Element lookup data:

========

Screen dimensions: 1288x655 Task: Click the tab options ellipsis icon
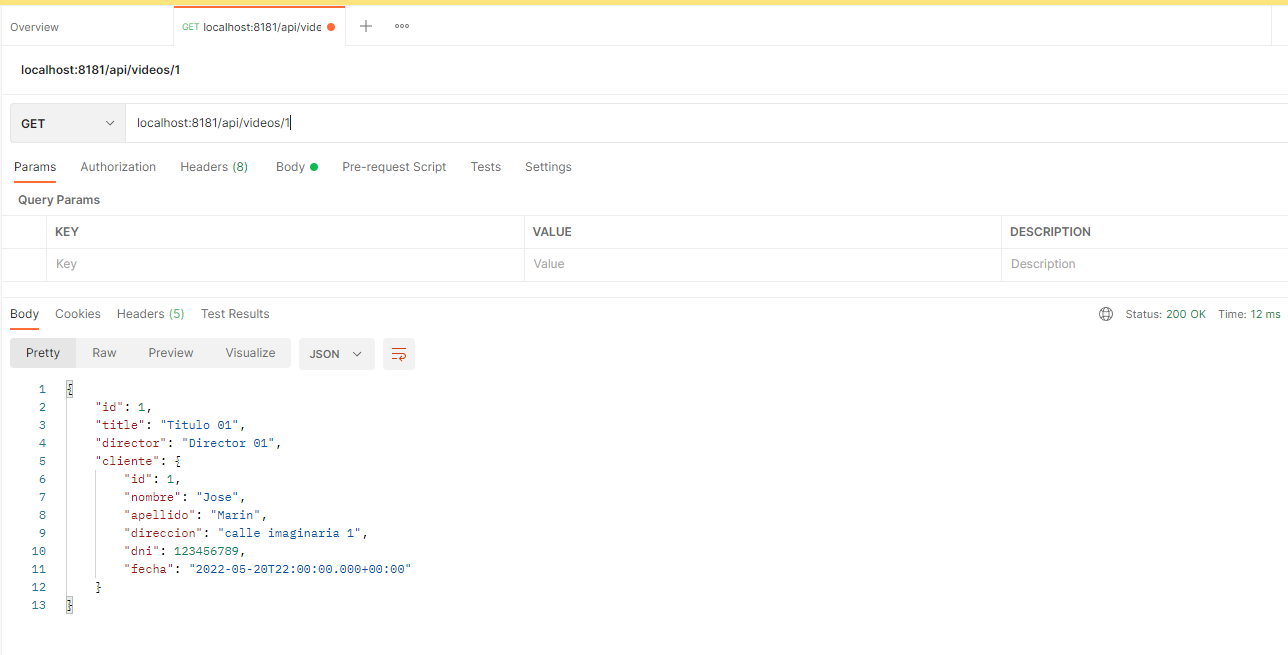(x=401, y=26)
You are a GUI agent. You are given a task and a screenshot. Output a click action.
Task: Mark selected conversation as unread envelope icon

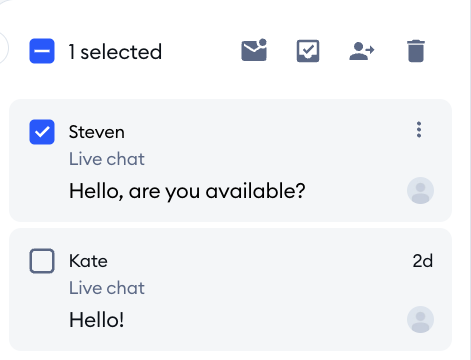[x=254, y=50]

========

_WHAT IS EXPECTED_: Reproduce the data above with each "icon" swapped for "button" and everything else left as is. Omit the pictures.

_REPLY_:
Screen dimensions: 1288x655 Task: Click the tab options ellipsis button
(x=401, y=26)
You are a GUI agent. You are given a task and a screenshot. Output a click action.
Task: Mark selected conversation as unread envelope button

[x=254, y=50]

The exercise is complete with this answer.